Photo Credit: TIMES PHOTO: JAIME VALDEZ - SMART Executive Director Chris Otis speaks to SMART volunteers at Metzger Elementary School on MondayMetzger and Tualatin elementary schools are the only schools in the Tigard-Tualatin School District that SMART partners with. It doesn’t work with any in Sherwood.

“It takes a village to raise a child,” said Metzger’s Principal Lawrence Gillespie, “and SMART is part of our village here.”

Two years ago, Oregon Gov. John Kitzhaber unveiled his “40-40-20 plan,” which calls for every student to graduate from high school by the year 2020. Learning to read is a major lynchpin in the operation, Twain said.

“There are really big and important efforts in how we deal with kids going to college, but you know what?
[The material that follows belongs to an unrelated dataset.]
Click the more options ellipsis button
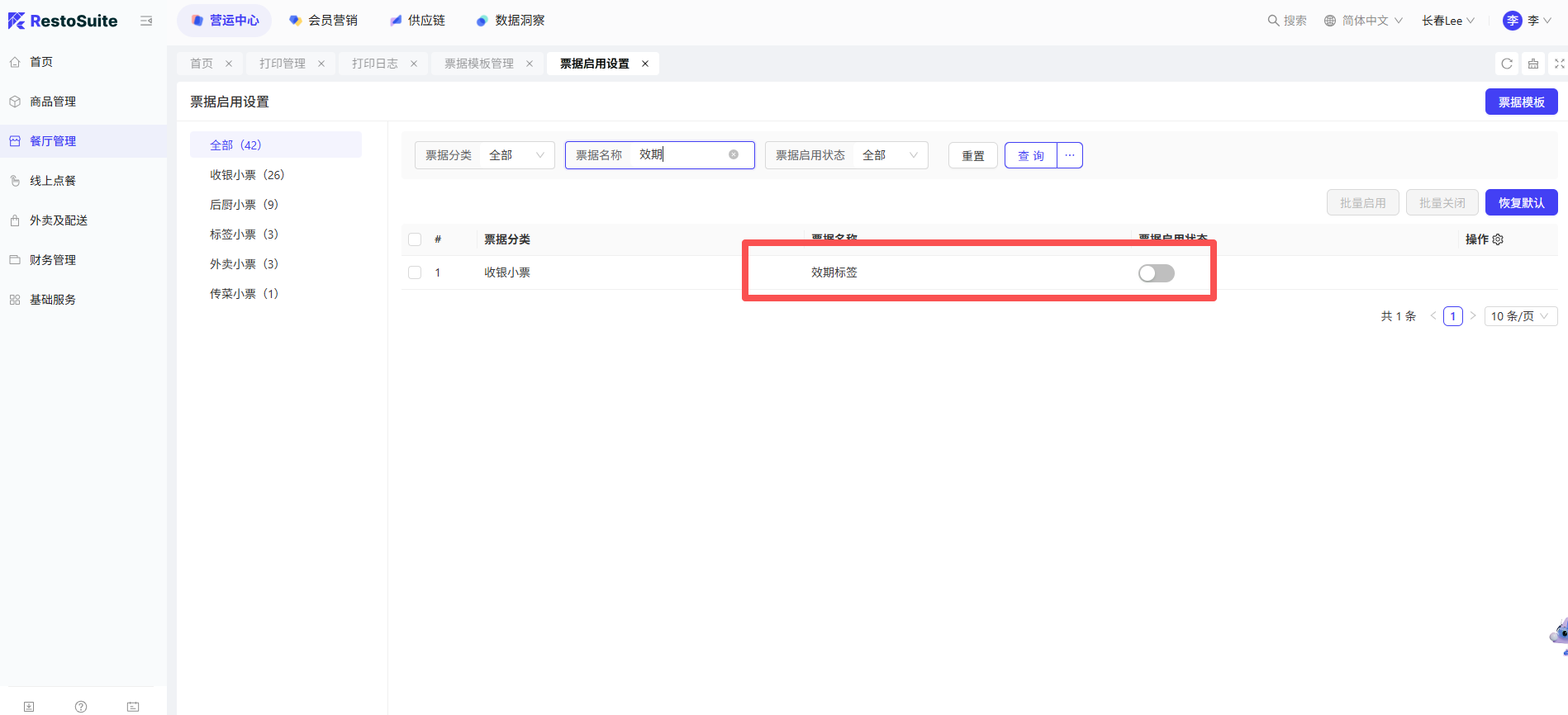Image resolution: width=1568 pixels, height=715 pixels. (x=1070, y=155)
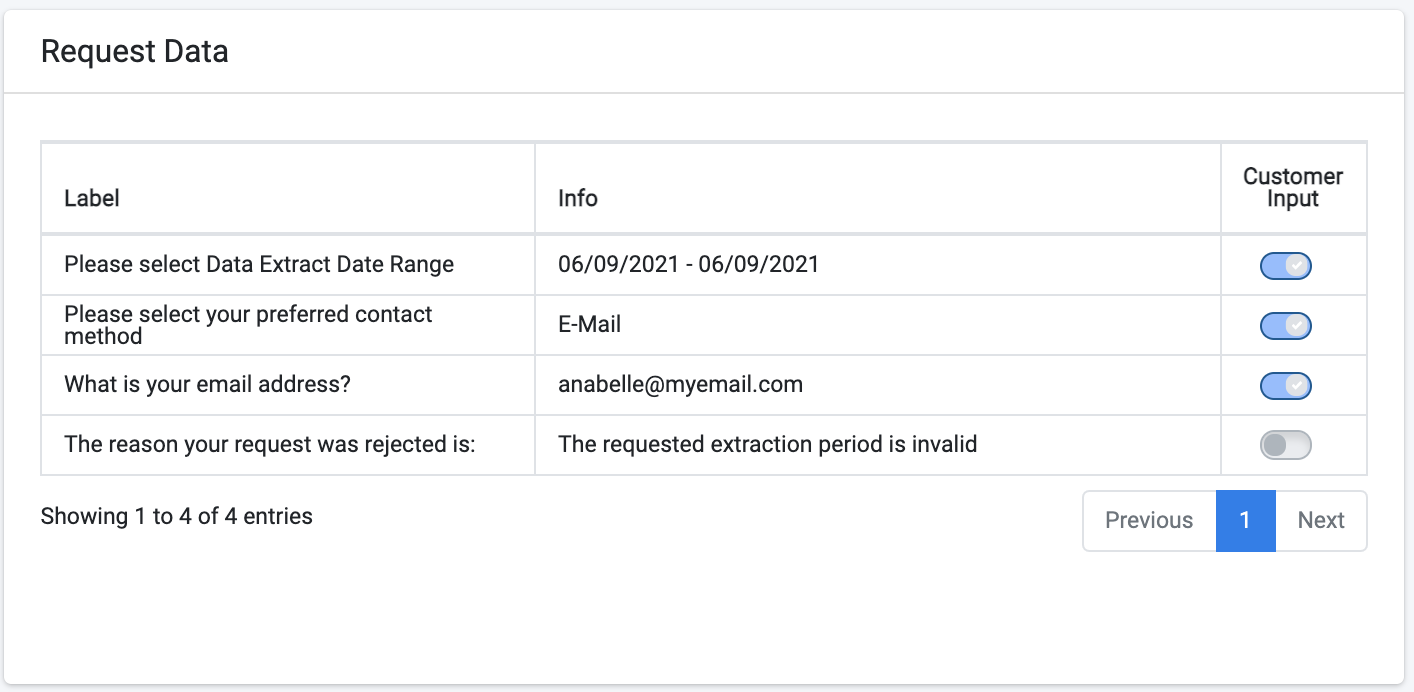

If we don’t get these kids reading, they won’t make it to college,” she said.

Twain said she plans to work with the Legislature to bring more SMART-type programs to school districts across the state and work with students to master reading before it’s too late.

“I’m not saying that this will solve all of our problems,” Twain said, “but I am saying that there is some return on investment if we get at it early and not wait until these kids are juniors and seniors in high school and then start remediating them like crazy because we suddenly realize that they have fallen behind.”

In Oregon, 66 percent of students are reading at grade level by third grade, Twain said, the same as the state’s current high school graduation rate.

“Coincidence?” Twain asked. “It’s all about reading.”